As if that weren't enough. The Amazing Spider-Man 2 is the franchise's equivalent of Batman & Robin. It's overdone and bloated, with too much of everything except internal logic. The action is bigger and the violence more destructive, the jokes more feverishly delivered, and the interpersonal drama exaggerated to the point of being comical. It's a vague approximation of some half-remembered cliché of what comic books are supposed to be like--as much Ratner as it is Schumacher. The way Webb and his writers rely on coincidence and convenience to make their story move borders on insulting, and most of the high moments of heroism are manipulative and false. It's actually sort of astounding how badly they've all blown it. The special effects seem half-assed, with rubbery superbeings decking each other on video game landscapes. Hell, even the music choices make no sense. Peter Parker has Velvet Underground posters on the wall, and the goddamned Neighbourhood on his iPod.
One can only guess at where the finger should be pointed. Where did it all go wrong? As storytelling, The Amazing Spider-Man 2 feels rushed.

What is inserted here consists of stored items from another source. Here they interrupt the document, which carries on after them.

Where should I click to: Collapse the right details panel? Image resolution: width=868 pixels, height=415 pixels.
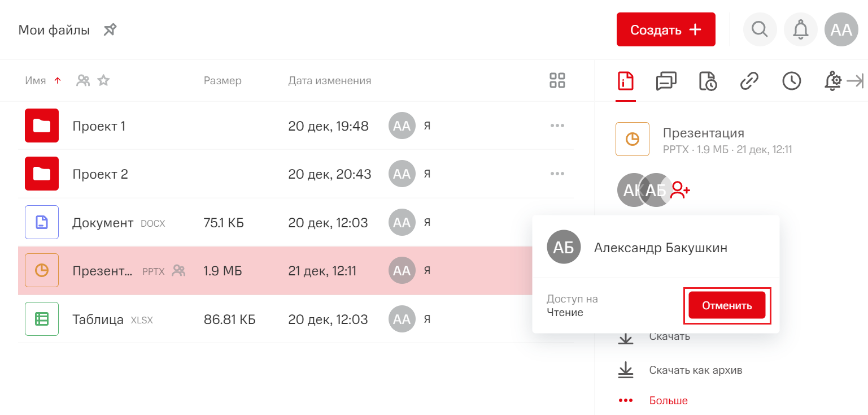(856, 81)
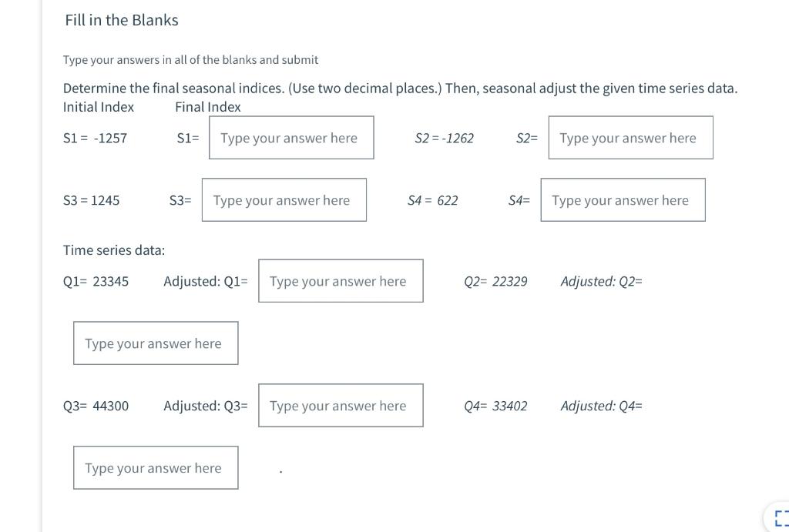
Task: Focus the Adjusted Q4 answer box
Action: (155, 467)
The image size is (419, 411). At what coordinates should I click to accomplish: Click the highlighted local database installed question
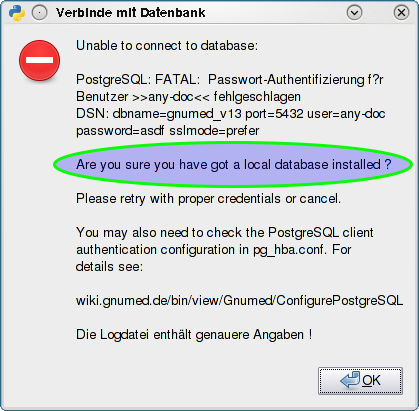pyautogui.click(x=233, y=165)
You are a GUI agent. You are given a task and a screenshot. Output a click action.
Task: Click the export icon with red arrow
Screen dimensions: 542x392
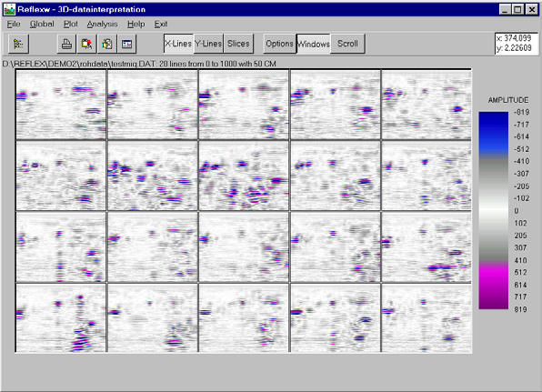pos(86,44)
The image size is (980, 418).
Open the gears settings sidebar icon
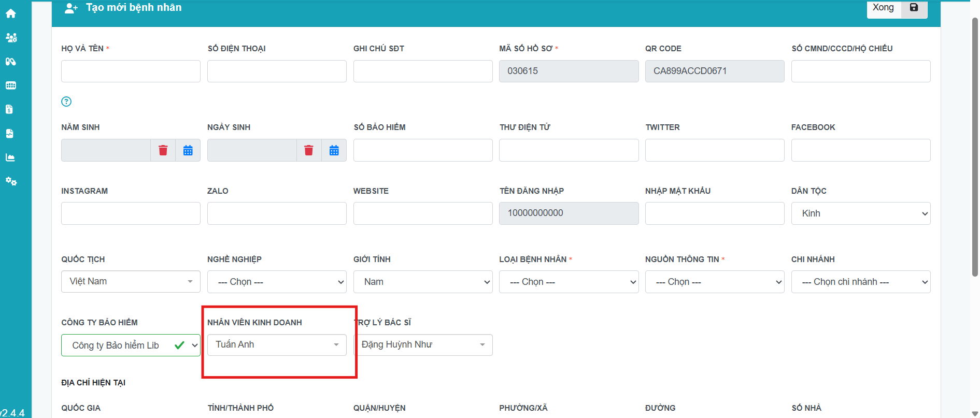coord(11,181)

A few more rewrites, a ruthless edit--maybe these things should have been more important than making a pre-chosen release date. There is also the conceit of success. Everything about this movie stinks of overconfidence. Even most of the actors appear self-satisfied. (You will believe Jamie Foxx's ego can power all of New York!) It's the sequel disease: just keep piling on more of the things everyone liked the first time around until they don't like those things anymore. (Scarily enough, looking back at the Spider-Man 3 review I linked to above, my complaints about this sequel are almost exactly the same as my complaints about that one, even down to my wishing I could spend my time doing something other than writing this article; history tends to repeat, don't it?)
Regardless of how The Amazing Spider-Man 2 does at the box office or even how it scores with audiences and critics, The Amazing Spider-Man 3 is already a foregone conclusion. Let's hope the filmmakers can get their act together by June 10, 2016, where Sony has planted the flag for its threepeat. If not, expect another reboot not long after. As it stands, The Amazing Spider-Man 2 is just a big mess, and a total waste of your time.
Speaking of that, there has been a small X-Men: Days of Future Past clip inserted into the end credits of the print being shown overseas. The version I saw didn't have it, but you may want to keep your eyes peeled just in case if you care about such things.